The cast here is interesting both in performances and choice of cast. The fact that their best known (internationally) Montreal actor is in the part of a Toronto website boss is an interesting choice. Jay Baruchel is the one most known as a Montreal kid to most audience and he does good work as a douchebag boss, a man who manages in questionable ways and is a iffy human at best. Baruchel does well here, giving a douchey performance that fits just right. In the lead, and you’ll see this an issue here, is an American actress Barbie Ferreira who does great, the note of her nationality is more about why not use a Canadian actress? Ferreira does well here, a solid performance in her second film in US theaters in two weeks (the other being the Faces of Death sequel/reimagining/homage). Her performance works here, she shows the many layers of her character, makes the most of her screentime, and her work feels natural here. Joining them are a series of international actors, so as this is a Montreal film, let’s give some props to Juliette Gariépy (of Red Rooms) as Madeleine, who gets not nearly enough screen time. She gives a true blue Montreal girl performance here, giving the kind of life to her character that Montrealers have all met many times, she’s fun but also has some responsibility, she’s has issues, she wants to be loved, all this while being a party girl, she’s a full character in just a few scenes. The guys who play the band members do decent here, but they come off generic which may be a choice in direction, showing that a lot of these guys are the same from band to band. Bringing one on as “the worst man in Montreal” is saying something as all Montrealers have met one of these guys. Their personalities do feel like they could be any dude in any music scene in any city.  Overall, the characters all come off as flawed with few of them being truly likable which makes it more difficult to connect with the film. Yes, humans are flawed, humans are real, but something feels like it’s missing here.

The film is well-shot with cinematography that shows the locations and the mood of it all quite well. The work by Jeremy Cox is exactly what the film needed, showing the story clearly, no shaky cam, using the locations and their atmosphere at their best, giving the story life beyond the characters. He uses the location well and makes it feel like Montreal in 2011. 

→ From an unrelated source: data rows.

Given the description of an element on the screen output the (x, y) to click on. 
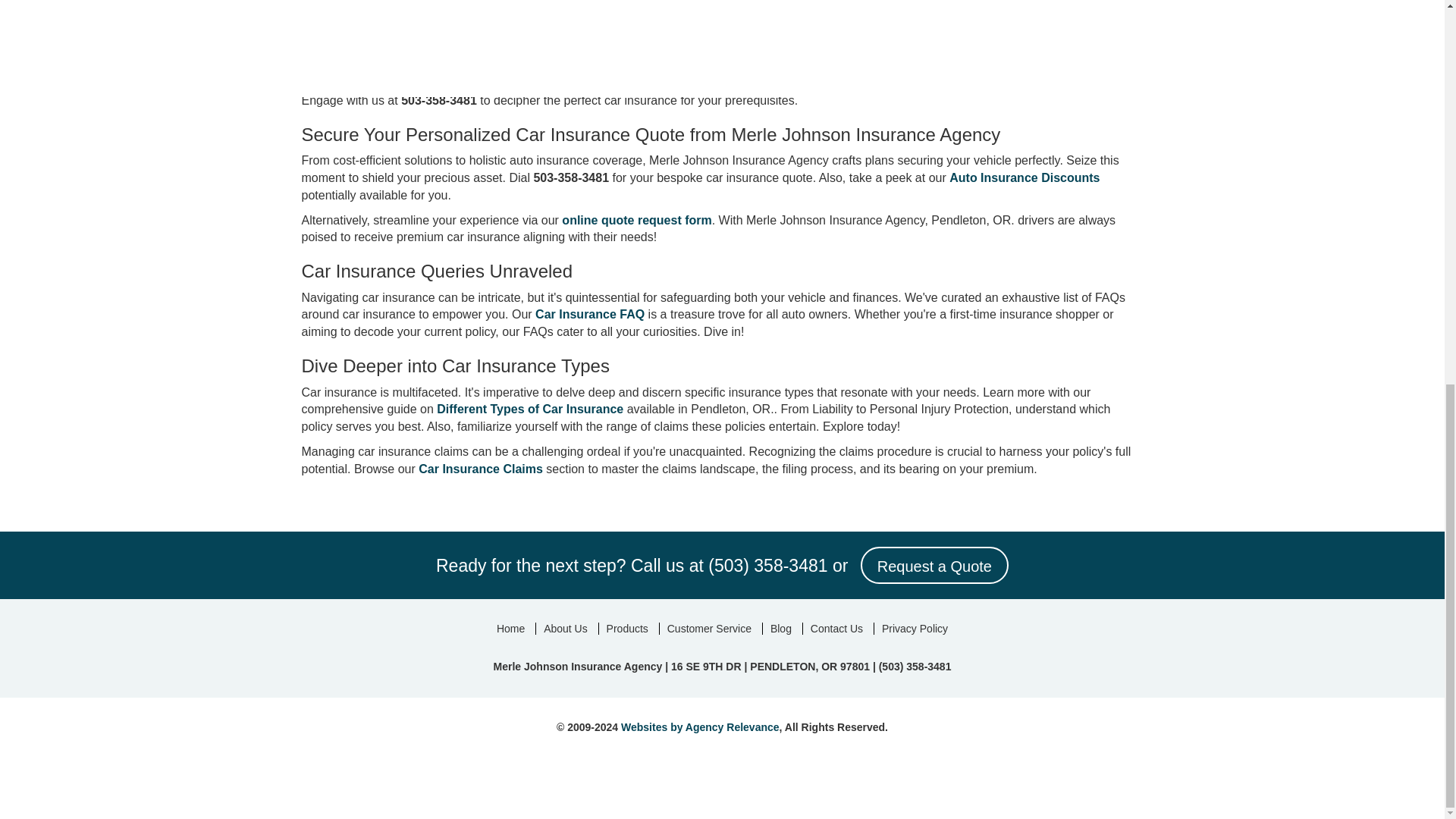
Websites by Agency Relevance (699, 727)
Blog (780, 628)
Car Insurance Claims (481, 468)
Car Insurance FAQ (590, 314)
Request a Quote (934, 565)
Auto Insurance Discounts (1024, 177)
Privacy Policy (914, 628)
Customer Service (708, 628)
Home (510, 628)
Products (627, 628)
Given the description of an element on the screen output the (x, y) to click on. 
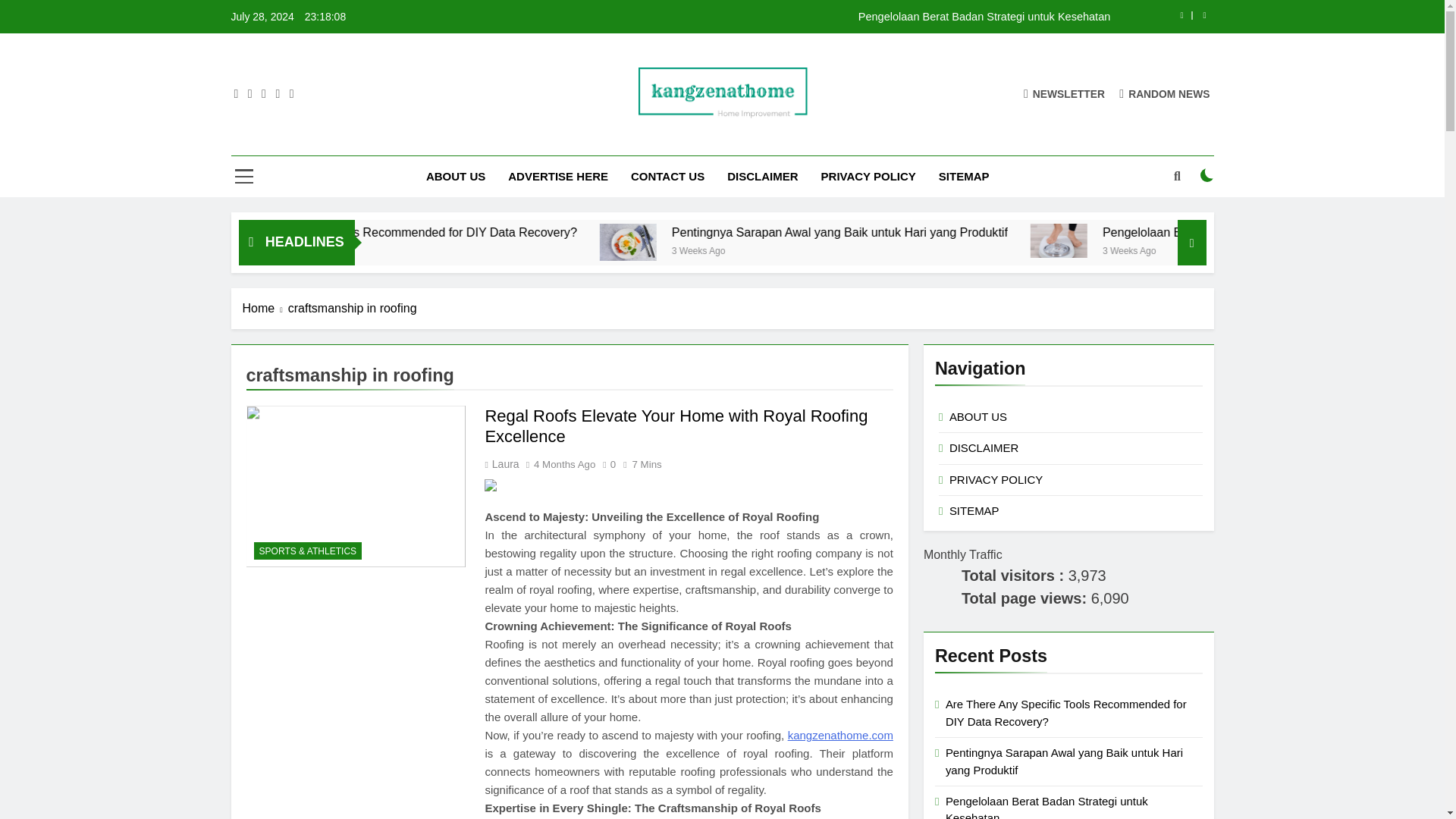
CONTACT US (668, 176)
Pengelolaan Berat Badan Strategi untuk Kesehatan (1185, 240)
Pengelolaan Berat Badan Strategi untuk Kesehatan (817, 16)
Pentingnya Sarapan Awal yang Baik untuk Hari yang Produktif (758, 242)
on (1206, 174)
Kangzenathome (598, 141)
Pengelolaan Berat Badan Strategi untuk Kesehatan (817, 16)
ADVERTISE HERE (558, 176)
NEWSLETTER (1064, 92)
DISCLAIMER (762, 176)
Pentingnya Sarapan Awal yang Baik untuk Hari yang Produktif (967, 232)
Pentingnya Sarapan Awal yang Baik untuk Hari yang Produktif (761, 242)
3 Weeks Ago (853, 249)
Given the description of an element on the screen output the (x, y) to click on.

While Mile End Kicks is a well-done film on all aspects, something feels missing and it’s not quite connecting. This is a case of being from the city and having experience with a similar but not quite the same music scene and hoping to be able to connect more with the film and its story and ending up feeling like it’s not from the same version of the city as expected. This is not on the film, but a sign that it will hit just right for some and not at all for others. One thing all can agree on here though is the love for a good Montreal bagel.